# Required action
Find "Enable the Auto Backup checkbox" below and begin at its line; stop after the line with "You are a computer-use". Output those lines exactly, without pictures.

# Records provided
——————

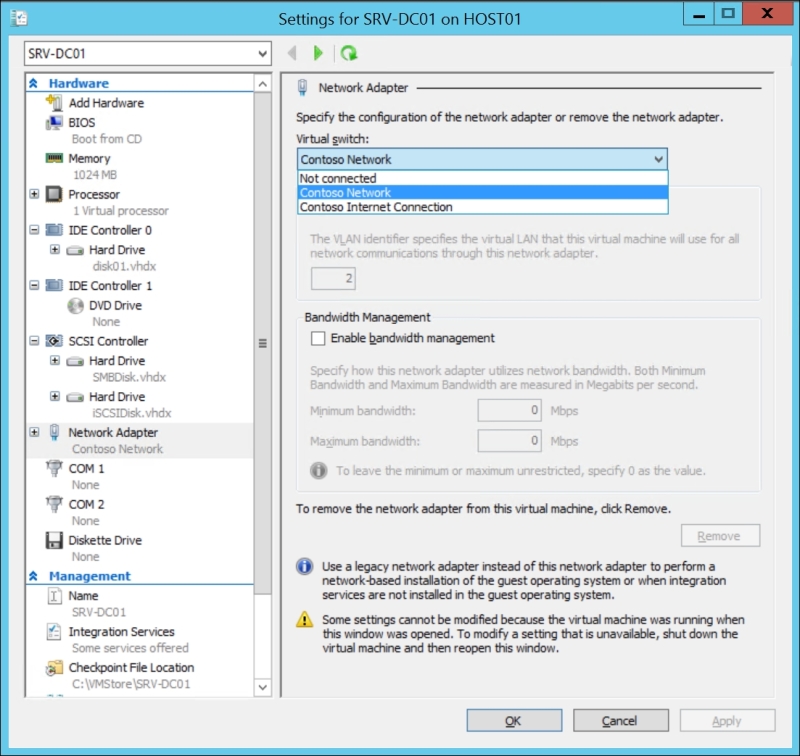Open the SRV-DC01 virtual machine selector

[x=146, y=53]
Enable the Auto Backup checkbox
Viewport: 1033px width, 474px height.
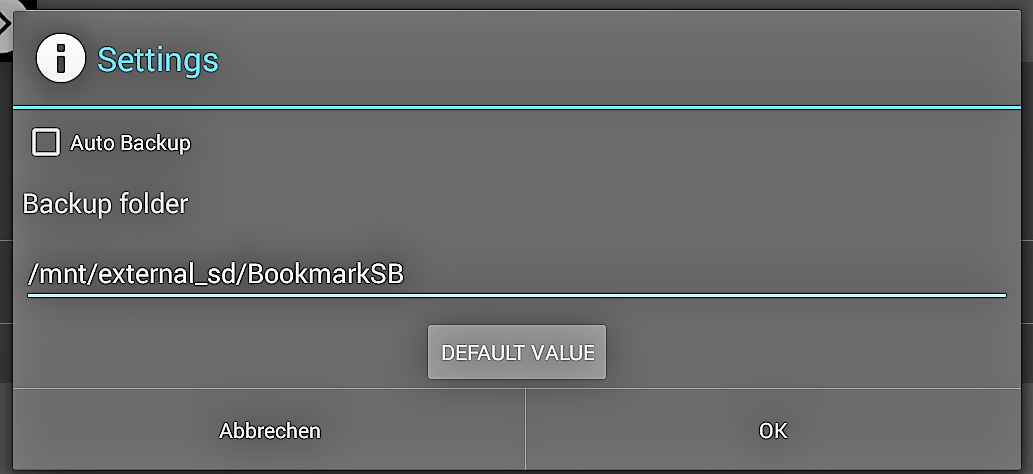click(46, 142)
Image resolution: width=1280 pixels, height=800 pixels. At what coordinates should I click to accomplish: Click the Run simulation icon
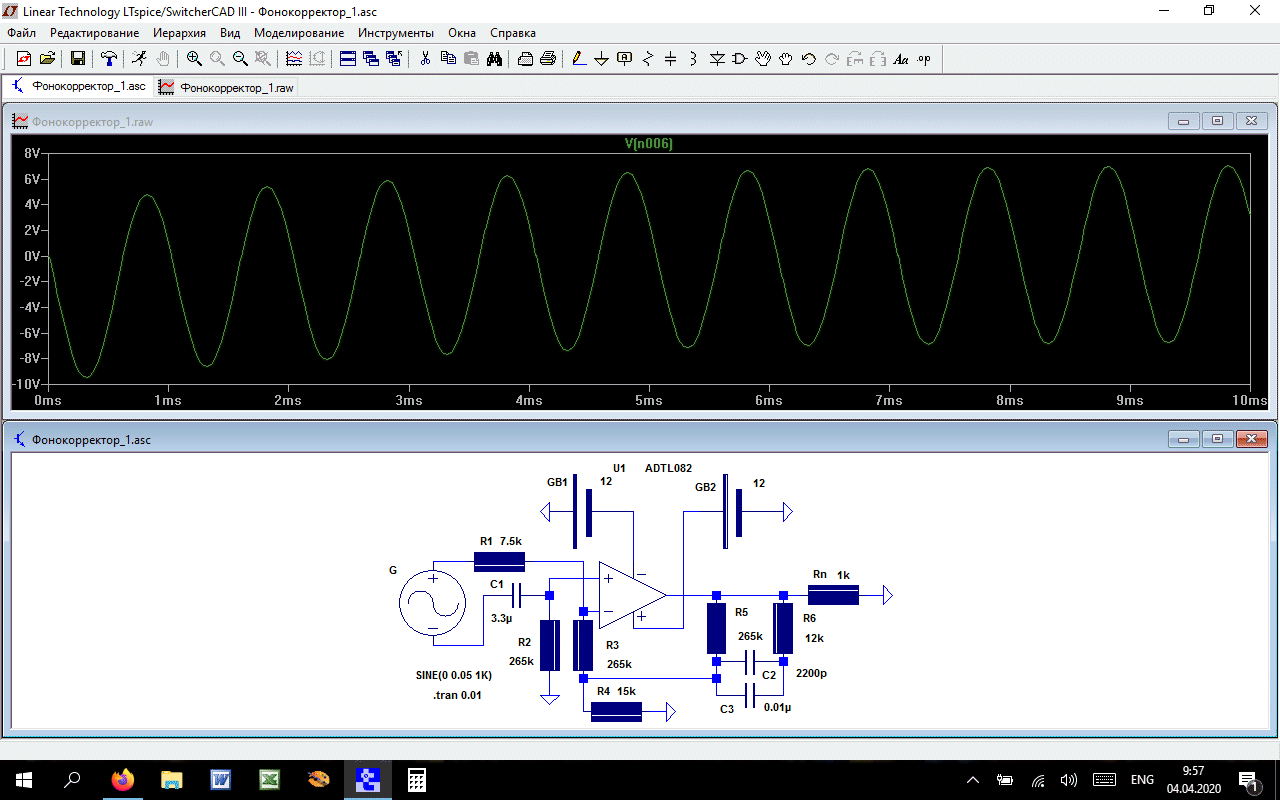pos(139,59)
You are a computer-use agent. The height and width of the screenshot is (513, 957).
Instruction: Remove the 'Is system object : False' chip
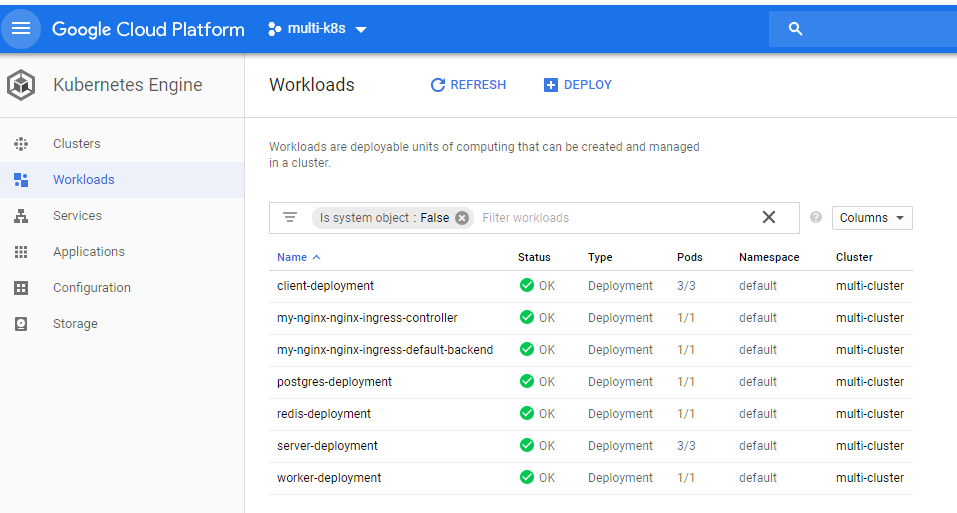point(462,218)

——————

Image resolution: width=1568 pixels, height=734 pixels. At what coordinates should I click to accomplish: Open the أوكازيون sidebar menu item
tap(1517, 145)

——————

# Answer section
Enable the Auto Backup checkbox
Viewport: 1033px width, 474px height.
click(46, 142)
Image resolution: width=1280 pixels, height=800 pixels. At what coordinates should I click to accomplish: Click the Run simulation icon
pos(139,59)
You are a computer-use agent. The height and width of the screenshot is (513, 957).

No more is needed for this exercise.